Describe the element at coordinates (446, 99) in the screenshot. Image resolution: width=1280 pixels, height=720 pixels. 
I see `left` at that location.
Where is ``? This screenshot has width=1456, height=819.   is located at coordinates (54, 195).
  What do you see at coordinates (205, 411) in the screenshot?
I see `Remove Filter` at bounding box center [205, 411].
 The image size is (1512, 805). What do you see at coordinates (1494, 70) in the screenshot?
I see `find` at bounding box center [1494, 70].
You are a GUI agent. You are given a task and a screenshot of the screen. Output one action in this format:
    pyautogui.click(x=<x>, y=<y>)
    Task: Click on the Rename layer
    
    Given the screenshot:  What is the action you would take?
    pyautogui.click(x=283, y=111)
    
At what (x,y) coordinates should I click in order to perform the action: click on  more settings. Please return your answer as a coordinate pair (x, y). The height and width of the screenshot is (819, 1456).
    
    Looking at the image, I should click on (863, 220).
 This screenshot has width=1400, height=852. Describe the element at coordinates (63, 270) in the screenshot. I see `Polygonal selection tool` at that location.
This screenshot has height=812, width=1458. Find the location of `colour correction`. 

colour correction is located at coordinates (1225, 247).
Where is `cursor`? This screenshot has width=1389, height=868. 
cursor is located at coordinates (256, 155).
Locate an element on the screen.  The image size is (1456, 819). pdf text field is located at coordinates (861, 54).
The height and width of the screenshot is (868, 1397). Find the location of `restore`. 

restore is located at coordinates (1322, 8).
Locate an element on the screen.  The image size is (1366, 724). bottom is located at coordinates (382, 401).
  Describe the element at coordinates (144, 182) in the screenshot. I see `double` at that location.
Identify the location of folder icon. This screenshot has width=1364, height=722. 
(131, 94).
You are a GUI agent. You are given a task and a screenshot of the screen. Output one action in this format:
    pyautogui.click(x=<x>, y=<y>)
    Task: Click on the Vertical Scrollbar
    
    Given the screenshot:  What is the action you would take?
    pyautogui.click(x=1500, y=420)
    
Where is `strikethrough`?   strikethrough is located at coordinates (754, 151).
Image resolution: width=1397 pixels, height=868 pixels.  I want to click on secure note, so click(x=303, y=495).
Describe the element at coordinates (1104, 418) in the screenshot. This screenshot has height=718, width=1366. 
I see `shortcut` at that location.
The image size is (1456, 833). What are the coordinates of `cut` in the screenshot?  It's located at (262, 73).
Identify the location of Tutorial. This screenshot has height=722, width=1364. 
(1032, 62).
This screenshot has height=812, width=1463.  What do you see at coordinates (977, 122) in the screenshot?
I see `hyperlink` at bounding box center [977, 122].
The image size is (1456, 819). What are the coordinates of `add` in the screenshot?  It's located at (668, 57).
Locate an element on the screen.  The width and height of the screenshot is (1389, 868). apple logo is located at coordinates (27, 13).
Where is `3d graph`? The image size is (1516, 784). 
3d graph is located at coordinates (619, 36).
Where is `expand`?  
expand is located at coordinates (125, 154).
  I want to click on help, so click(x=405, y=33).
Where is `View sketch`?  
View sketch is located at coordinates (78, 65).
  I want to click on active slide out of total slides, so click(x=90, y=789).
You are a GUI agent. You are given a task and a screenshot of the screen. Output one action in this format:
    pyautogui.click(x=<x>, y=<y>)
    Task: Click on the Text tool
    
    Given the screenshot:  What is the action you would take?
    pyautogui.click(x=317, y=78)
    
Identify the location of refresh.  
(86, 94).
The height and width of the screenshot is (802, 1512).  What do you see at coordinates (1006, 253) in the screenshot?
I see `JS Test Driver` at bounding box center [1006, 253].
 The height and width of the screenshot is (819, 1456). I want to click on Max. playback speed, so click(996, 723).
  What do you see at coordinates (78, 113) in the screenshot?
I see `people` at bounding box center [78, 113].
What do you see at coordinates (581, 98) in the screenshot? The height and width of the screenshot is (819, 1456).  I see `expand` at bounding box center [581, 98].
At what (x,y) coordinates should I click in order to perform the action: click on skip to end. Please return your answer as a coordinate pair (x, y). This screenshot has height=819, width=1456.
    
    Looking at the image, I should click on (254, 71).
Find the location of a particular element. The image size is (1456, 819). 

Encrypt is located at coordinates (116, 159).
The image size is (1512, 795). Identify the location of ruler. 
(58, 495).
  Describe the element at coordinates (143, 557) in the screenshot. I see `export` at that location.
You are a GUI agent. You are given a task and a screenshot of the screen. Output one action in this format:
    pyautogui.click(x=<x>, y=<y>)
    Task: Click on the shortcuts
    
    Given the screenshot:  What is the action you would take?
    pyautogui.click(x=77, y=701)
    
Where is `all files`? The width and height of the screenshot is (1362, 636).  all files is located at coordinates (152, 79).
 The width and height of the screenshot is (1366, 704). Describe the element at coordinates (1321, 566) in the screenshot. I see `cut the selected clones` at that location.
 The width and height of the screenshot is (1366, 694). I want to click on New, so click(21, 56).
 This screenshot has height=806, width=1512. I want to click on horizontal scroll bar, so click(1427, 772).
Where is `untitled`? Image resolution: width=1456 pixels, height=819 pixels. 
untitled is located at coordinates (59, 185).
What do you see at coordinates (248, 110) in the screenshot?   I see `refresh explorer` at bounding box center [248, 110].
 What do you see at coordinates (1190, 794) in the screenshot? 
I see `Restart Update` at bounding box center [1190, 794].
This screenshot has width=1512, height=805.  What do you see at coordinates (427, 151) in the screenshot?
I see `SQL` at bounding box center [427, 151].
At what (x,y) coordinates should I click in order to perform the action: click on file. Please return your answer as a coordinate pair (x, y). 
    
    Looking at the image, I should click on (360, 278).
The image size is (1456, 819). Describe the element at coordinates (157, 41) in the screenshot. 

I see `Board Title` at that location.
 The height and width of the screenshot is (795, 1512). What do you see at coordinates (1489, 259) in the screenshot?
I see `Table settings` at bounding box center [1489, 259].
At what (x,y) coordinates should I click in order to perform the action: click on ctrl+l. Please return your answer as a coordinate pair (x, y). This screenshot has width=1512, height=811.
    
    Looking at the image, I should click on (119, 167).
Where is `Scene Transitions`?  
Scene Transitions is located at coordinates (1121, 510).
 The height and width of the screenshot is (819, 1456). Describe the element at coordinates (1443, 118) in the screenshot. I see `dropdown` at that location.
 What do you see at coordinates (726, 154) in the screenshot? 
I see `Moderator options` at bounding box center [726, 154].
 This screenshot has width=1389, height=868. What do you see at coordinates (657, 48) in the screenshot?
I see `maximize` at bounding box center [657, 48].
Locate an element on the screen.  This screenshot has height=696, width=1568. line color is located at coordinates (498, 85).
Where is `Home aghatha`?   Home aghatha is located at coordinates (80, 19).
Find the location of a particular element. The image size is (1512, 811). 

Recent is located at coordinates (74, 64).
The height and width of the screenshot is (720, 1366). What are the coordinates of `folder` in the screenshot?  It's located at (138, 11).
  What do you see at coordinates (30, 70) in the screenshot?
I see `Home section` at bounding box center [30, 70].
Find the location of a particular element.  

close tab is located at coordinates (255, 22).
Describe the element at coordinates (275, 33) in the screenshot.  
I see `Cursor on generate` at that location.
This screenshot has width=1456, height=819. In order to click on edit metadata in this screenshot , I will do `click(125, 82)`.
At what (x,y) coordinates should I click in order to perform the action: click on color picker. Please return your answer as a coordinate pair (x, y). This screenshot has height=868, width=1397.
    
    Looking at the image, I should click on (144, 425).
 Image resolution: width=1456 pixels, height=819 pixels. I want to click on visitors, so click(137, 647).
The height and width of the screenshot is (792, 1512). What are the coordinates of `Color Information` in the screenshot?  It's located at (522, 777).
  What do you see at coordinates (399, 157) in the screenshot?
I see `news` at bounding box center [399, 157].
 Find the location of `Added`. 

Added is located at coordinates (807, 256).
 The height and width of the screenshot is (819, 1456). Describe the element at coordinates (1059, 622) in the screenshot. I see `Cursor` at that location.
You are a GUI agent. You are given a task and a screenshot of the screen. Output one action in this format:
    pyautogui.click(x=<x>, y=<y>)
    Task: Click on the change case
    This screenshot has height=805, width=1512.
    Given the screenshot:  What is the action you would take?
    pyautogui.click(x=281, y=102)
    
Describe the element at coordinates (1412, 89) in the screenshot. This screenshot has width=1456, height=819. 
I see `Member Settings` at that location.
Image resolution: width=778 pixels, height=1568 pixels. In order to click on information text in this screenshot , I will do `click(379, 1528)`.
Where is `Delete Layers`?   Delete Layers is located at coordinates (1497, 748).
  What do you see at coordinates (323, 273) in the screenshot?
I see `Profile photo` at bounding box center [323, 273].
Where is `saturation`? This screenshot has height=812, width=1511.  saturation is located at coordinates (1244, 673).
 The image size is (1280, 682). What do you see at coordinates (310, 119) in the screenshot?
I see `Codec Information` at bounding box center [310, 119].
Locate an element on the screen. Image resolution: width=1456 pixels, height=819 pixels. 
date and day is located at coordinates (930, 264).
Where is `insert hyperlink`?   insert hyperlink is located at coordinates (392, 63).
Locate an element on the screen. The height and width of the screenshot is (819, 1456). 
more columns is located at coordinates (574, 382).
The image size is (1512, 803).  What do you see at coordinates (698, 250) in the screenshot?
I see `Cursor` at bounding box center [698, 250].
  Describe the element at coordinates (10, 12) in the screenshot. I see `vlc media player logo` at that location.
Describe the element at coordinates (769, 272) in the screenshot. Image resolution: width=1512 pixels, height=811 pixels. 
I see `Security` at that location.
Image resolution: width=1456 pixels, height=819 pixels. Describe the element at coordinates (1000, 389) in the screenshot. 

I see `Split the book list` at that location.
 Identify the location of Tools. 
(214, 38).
***
Copy out, word for word, everything in the lines above from the line containing "coordinates (152, 79)." down to the line containing "center [427, 151].", both of those lines included.

RESULT OF THE EXERCISE.
Where is `all files`? The width and height of the screenshot is (1362, 636).  all files is located at coordinates (152, 79).
 The width and height of the screenshot is (1366, 704). Describe the element at coordinates (1321, 566) in the screenshot. I see `cut the selected clones` at that location.
 The width and height of the screenshot is (1366, 694). I want to click on New, so click(21, 56).
 This screenshot has height=806, width=1512. I want to click on horizontal scroll bar, so click(1427, 772).
Where is `untitled`? Image resolution: width=1456 pixels, height=819 pixels. 
untitled is located at coordinates (59, 185).
What do you see at coordinates (248, 110) in the screenshot?   I see `refresh explorer` at bounding box center [248, 110].
 What do you see at coordinates (1190, 794) in the screenshot? 
I see `Restart Update` at bounding box center [1190, 794].
This screenshot has width=1512, height=805.  What do you see at coordinates (427, 151) in the screenshot?
I see `SQL` at bounding box center [427, 151].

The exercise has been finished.